Geographical (formerly The Geographical Magazine) is the magazine of the Royal Geographical Society (with the Institute of British Geographers), a key associate and supporter of many famous expeditions, including those of Charles Darwin, Robert Falcon Scott and Ernest Shackleton. The publishers pay a licence fee to the Society, which is used to fund the advancement of exploration and research and the promotion of geographical knowledge.

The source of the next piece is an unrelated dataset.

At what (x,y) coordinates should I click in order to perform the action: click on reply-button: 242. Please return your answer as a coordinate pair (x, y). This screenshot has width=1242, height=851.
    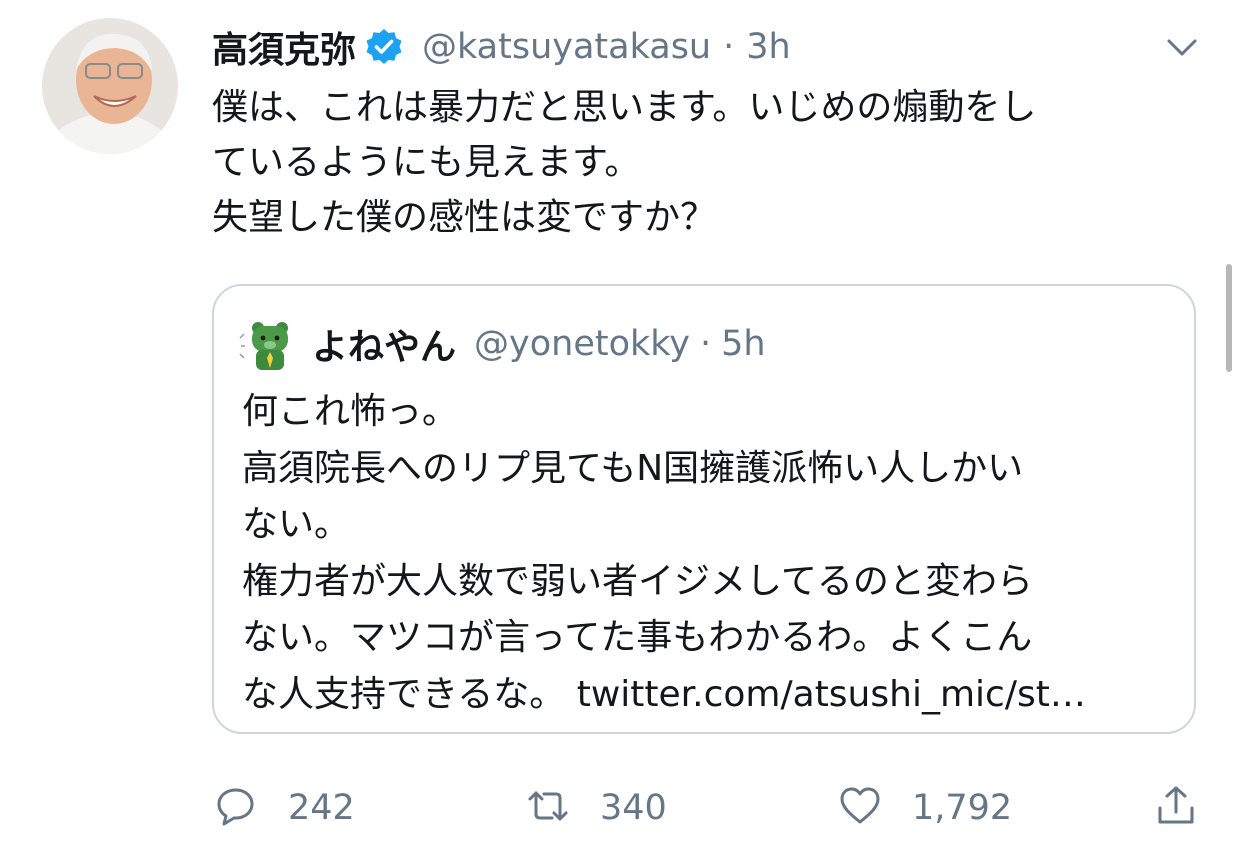
    Looking at the image, I should click on (284, 808).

The magazine is published monthly, and is sold in retail outlets and on subscription in both print and digital. It contains illustrated articles on people, places, adventure, travel, and environmental issues, as well as summarising the latest academic research and discoveries in geography. Geographical also reports news of the Society's latest work and activities to members and the public.

==History==

May 1935 issue of The Geographical Magazine, the first ever issue published

The Geographical Magazine was founded by English diplomat Michael Huxley in May 1935. Huxley’s editorial policy was centred on presenting “an understanding of the world that no other periodicals can give”. The original print release of the magazine in 1935 sold out, and a total of 50,000 copies of the first issue were printed. During the first few months of publication the magazine brought its readers stories from Mexico, Tahiti and Ankara, examining different regions in a way that offered both analysis and the traveller’s impression. “There is nothing about this magazine that is not first-rate,” read the issue's review in The Spectator, “and if the standard of the first number can be maintained, it should establish itself both as the most interesting English monthly magazine being published and as an educational factor of considerable importance”. It also noted that The Geographical Magazine contained “illustrations of the kind that can provoke only an astonished rhapsody”.

The Geographical Magazine continued to publish throughout the Second World War, under the editorship of Ivy Davison, despite facing shortages of paper and government censorship. The post-war period saw it expand to accommodate the interpretation of geography as done by geographers into the original founder’s editorial policy. Publishing of the magazine was taken over by The Times in 1956, and then by Odhams in 1965. Eventually the magazine became part of the International Publishing Corporation, and in 1968 the magazine underwent a substantial re-design. In 1981 the publisher changed hands again, with United Newspapers taking control of the magazine, and then by Hyde Park Publications in 1988, when the title was changed from The Geographical Magazine to simply Geographical.

==Staff and Contributors==
The current editor is Katie Burton. Publishing of the magazine was taken over in 2005 by Syon Publishing which was set up by Graeme Gourlay in 1995.

Notable recent writers have included Nicholas Crane, Christopher Ondaatje, Nick Danziger, Nick Middleton and Vitali Vitaliev, while the magazine has also interviewed numerous significant figures from the world of geography and travel, such as David Attenborough, Jane Goodall, Edmund Hillary, Paul Theroux and Michael Palin.

==Reception==
Robin Hanbury-Tenison said “I have watched Geographical through many incarnations over the years. It goes from strength to strength and has never been in better heart.”

Sir Ranulph Fiennes praised the magazine, stating “This magazine is a valuable resource as well as an enjoyable read. I really like the balance of interest, serious articles and brilliant photography.”

==Spin-offs==
In the summer of 2016, Geographical launched a quarterly spin off publication on travel entitled Geographical Expeditions., a “magazine for travellers” and “provide[s] context and reference to make your adventures more enjoyable”.